TikTok has completed a deal that ensures the app will continue operating in the United States. The company announced the agreement on Thursday, ending years of legal and political uncertainty.
The move resolves a long-standing dispute between Washington and Beijing. The conflict began during Donald Trump’s first presidency, when he attempted to ban TikTok over national security concerns.
US law threatened to block the app in January 2025 unless ByteDance sold its American operations. Trump delayed enforcement several times after returning to office.
The central issue focused on TikTok’s recommendation algorithm. Under the deal, American owners now license the system, which will train exclusively on US user data.
Experts expect noticeable changes to the platform, though the full effect on roughly 200 million American users remains unclear.
Political pressure drives US-only solution
US officials have pressured TikTok for years to separate from ByteDance. Lawmakers cited concerns that Chinese ownership could threaten user data.
They warned Beijing could compel the company to hand over information on American users. TikTok and ByteDance consistently denied the claim.
Trump first suggested banning TikTok in 2020. Momentum for the idea grew under President Joe Biden. In 2024, Biden signed legislation requiring ByteDance to sell TikTok or face a nationwide ban.
ByteDance challenged the law in court. In January last year, TikTok temporarily went offline in the United States for 12 to 14 hours.
Service resumed after Trump, then president-elect, promised to reverse the ban. Later, he said he had reached an understanding with China to keep TikTok active.
In December, TikTok signed binding agreements with American and international investors. CEO Shou Zi Chew confirmed the deal in a company memo.
How the US joint venture operates
The agreement creates TikTok USDS Joint Venture LLC. The company will protect apps, algorithms, and user data under strict cybersecurity rules.
The joint venture will operate independently, overseen by a seven-member board with an American majority. Adam Presser, formerly of WarnerMedia, now serves as chief executive.
Three managing investors each hold 15% of the US business. Oracle will secure American user data and supervise retraining of the recommendation algorithm.
Oracle is chaired by Larry Ellison, a major Republican donor and Trump ally. Silver Lake, a US technology investment firm managing about $116bn in assets, also participates. MGX, an Emirati investor in AI and technology, completes the group.
Ownership and leadership structure
ByteDance retains a 19.9% stake in the venture. Investors hold the remaining 35.1%, including Michael Dell’s family office and Vastmere Strategic Investments, an affiliate of Susquehanna International Group.
Jeff Yass, co-founder of Susquehanna and a Trump ally, held roughly 7% of ByteDance last year.
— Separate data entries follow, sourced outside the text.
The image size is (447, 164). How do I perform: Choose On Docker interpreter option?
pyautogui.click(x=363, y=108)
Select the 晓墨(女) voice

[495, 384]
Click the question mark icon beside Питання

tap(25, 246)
Susquehanna managing director Mark Dooley will join the board.
Shou Zi Chew and executives from Oracle, Silver Lake, and MGX will also serve on the board.
Algorithm remains at the center
TikTok’s algorithm is at the heart of the US deal. Experts call it the platform’s most valuable asset.
A former social media executive said competitors could not replicate its success. Instagram Reels and YouTube Shorts never matched its performance. Early innovators, he added, usually understand their technology best.
ByteDance initially refused to release the algorithm. Chinese authorities supported that position. In September, China’s cybersecurity regulator indicated it could allow ByteDance to license the system to American owners.
Under the agreement, the algorithm will train only on US user data, which will meet American regulatory standards. TikTok said Oracle will secure the system in its US cloud infrastructure.
Experts warn US users may notice a lighter, possibly slower app. Recommendations may also become less precise than in the global version.